Sevgililer gününe gösterdiğim tepkinin altında Yusuf'la İstiklal'de yürürken çiçekçilerin bize çiçek satmaya çalışması yatmıyor tabii ki. Şimdiye kadar da bir kez hariç; hiç bir sevgililer gününde sevgilim olmadı. Hatta benim "Sevgilim" dediğim kadın sayısı da iki elin parmaklarını geçmez, ömürleriyse 2 ayı geçmez ilişkilerimin. Fakat eğer ki sevgilini sadece etrafında yaşanan bir günlük gelişmelerden ötürü biraz daha fazla seviyorsan; zaten siktir git sevme. Sevgilini bir değil, her gün hatırla; sevgililer gününde de caka satmaya uğraşma kimseye.
Olmaz ama değil mi? Ne sevgilin bunu kabul eder şartlandığı için, ne de sen kabul edersin onu etkilemeyi denediğin için...

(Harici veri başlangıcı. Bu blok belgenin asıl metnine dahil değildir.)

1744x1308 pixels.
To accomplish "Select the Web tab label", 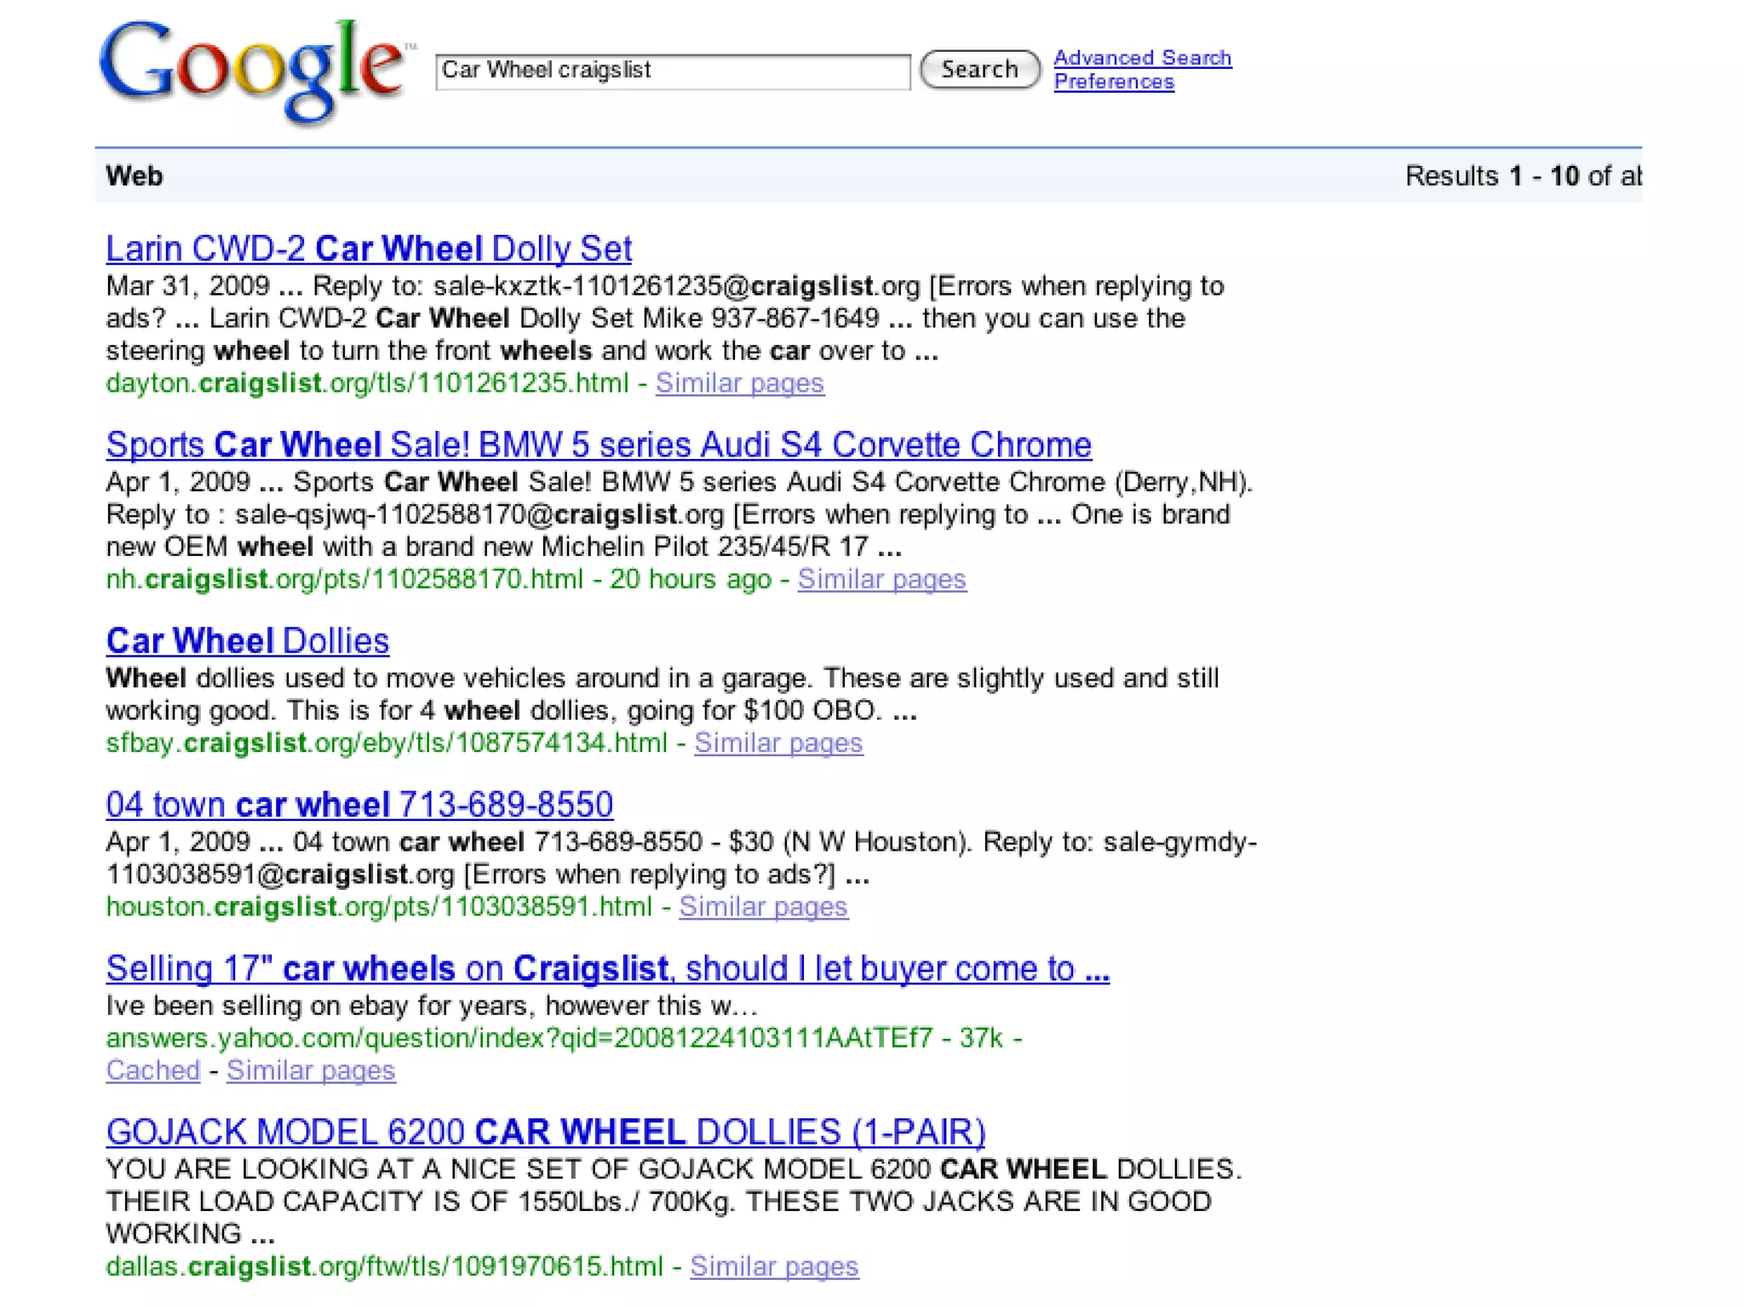I will click(x=134, y=176).
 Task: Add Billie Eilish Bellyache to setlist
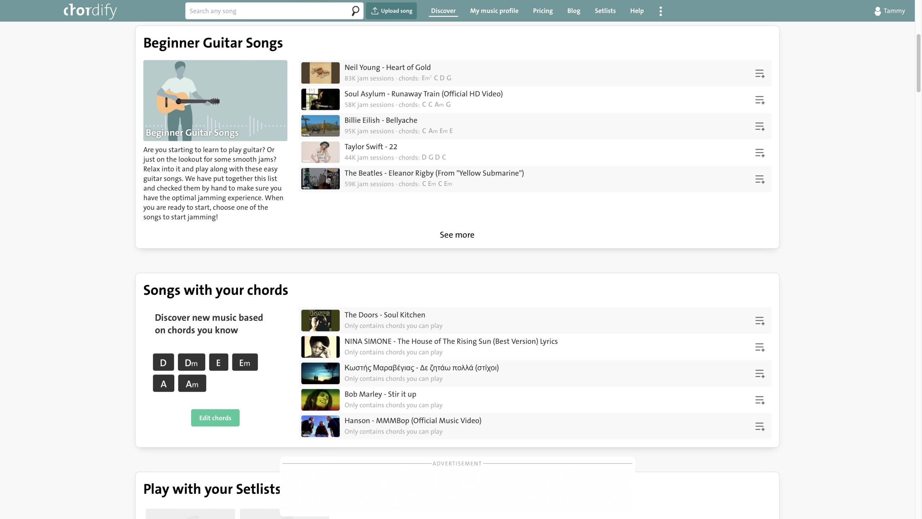(x=760, y=127)
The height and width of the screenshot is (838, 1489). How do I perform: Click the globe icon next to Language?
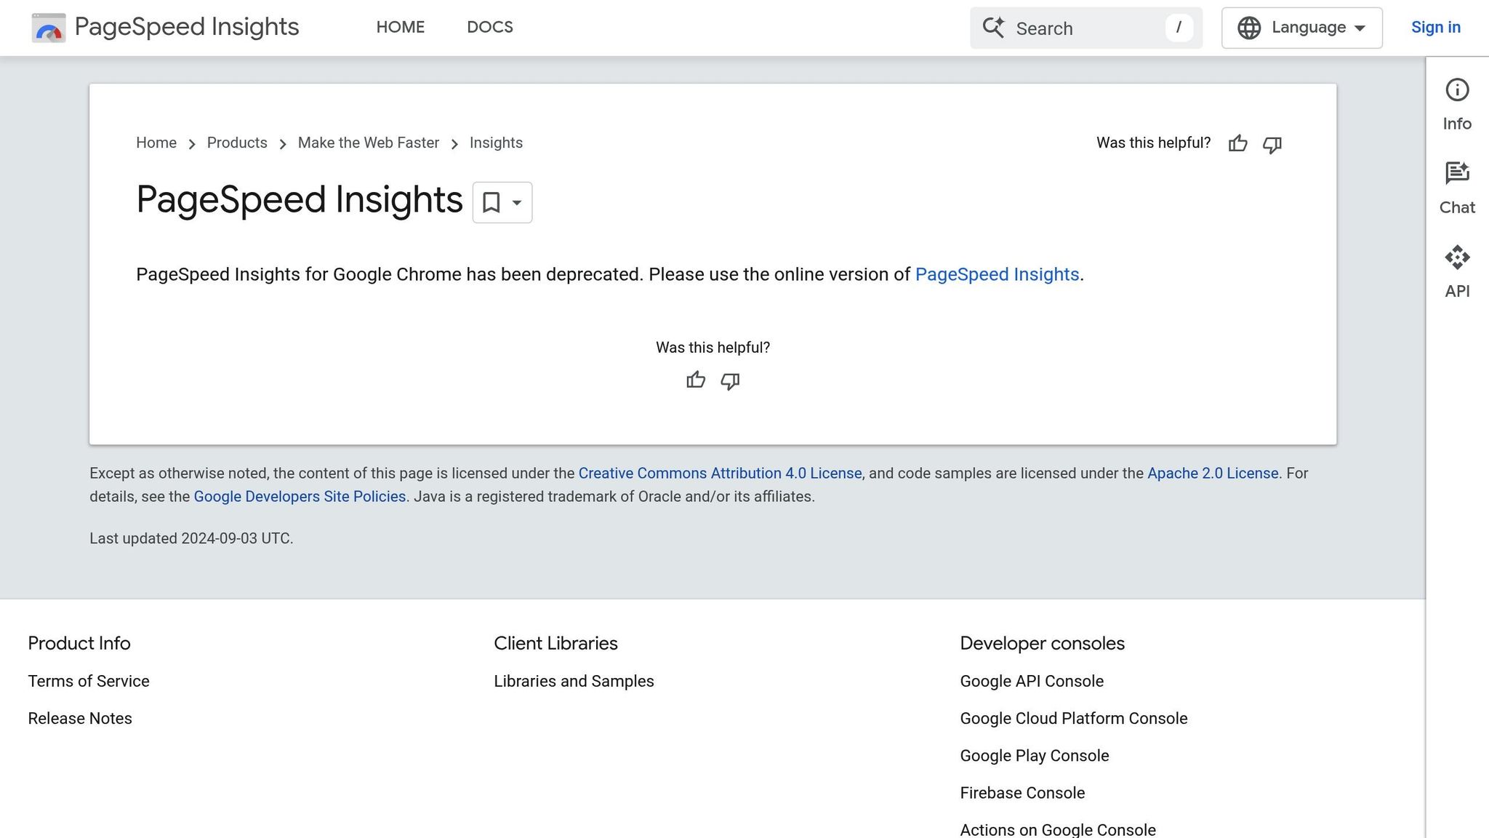1249,28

Küçük çapta başla, ona hediye al. Bir üst seviyeye geç, romantik bir restoranda günün anlam ve önemini açıklayan bir konuşma yap. Lise müdüründen farksız... Yetmez, yetmesin de; sevgilin için bir yeri kapat, boğazda lüks bir romantizm soslu yemek ye onunla. Cebindeki tomarla veya yakmaya değmeyecek banknotlarla romantizmin dibine vurma eğilimleri.
Kadınlar günü? Eşine veya sevgilisine fiziksel zarar vermiş hanzo zaten kutlamasın Kadınlar Günü'nü kimsenin. Veya yattığı erkeklerin penis boyunu, cinsel performansını ağza sakız eden kadın kısmısı teşekkür etmesin yapılan kutlamalara. Aldatan erkek bir kez daha "Ben seni çok önemsiyorum aşkım" moduna girmesin, "Ben bir kadınım, yer ver, kibar ol bana karşı" diyen kadın eşitliği savunmasın. Bu eşitliğin birden çok daha fazla parametresi var be güzelim. Aklın ermez demiyorum, uğraşsan sen de anlarsın bir eşitlik olmadığını. Ancak savaşında değiliz hiç birimiz eşitliğin; bizim savaşını verdiğimiz konu kimin üstün olduğu... Bu kadar açık işte.
Tabi bir yerde, her gün alkollü kocasından dayak yiyen ev hanımının tepkisine veya çığlıklarına karşılık "Aile içi, biz karışmayalım" şeklinde 3 maymunu oynayan çevrenin tepkisini; sevgilisine "Ağzını burnunu kırarım!" -bunu Cumartesi gecesi, etkileyici bir kadını yolda beklerken duymuştum- diyen elemanı, işyerinde patronu tarafından cinsel tacize uğrayan kadının mapusa girse şişlenecek-ki sevdiğim bir hapishane raconudur, tecavüzcülere karşı alınan sert tavır- patronunu ayrı bir yere koyarak yazıyorum çünkü onlarla ilgili söyleyecek bir çuval küfürden başka lafım yok. İstisnaları kaidenin dışında tutarak genelleme yapıyorum ilk defa, bir kadının incinmesine veya ağlamasına dayanamadığım için.
Yüzüne tükürmeyeceğin bu tip adamların bahsi, apayrı bir yazının konusu olur muhtemelen. Bense bu kadar sarpa saran ve beceremediğimi bu denli düşündüğüm bir yazıdan sonra, bir yudum daha alırım şişeden; bir kez daha derim ki, "bitiyorum/başlıyorum, dipte/şafaklı, sıkıntılı/rahat ancak bu benim dünyam, bunu ben yarattım ve sonuçları kimi zaman acı olsa da; katlanmamak için hiç bir sebebim yok." (İntihara meğilli olduğumu düşünenler için yazdım son cümleyi.)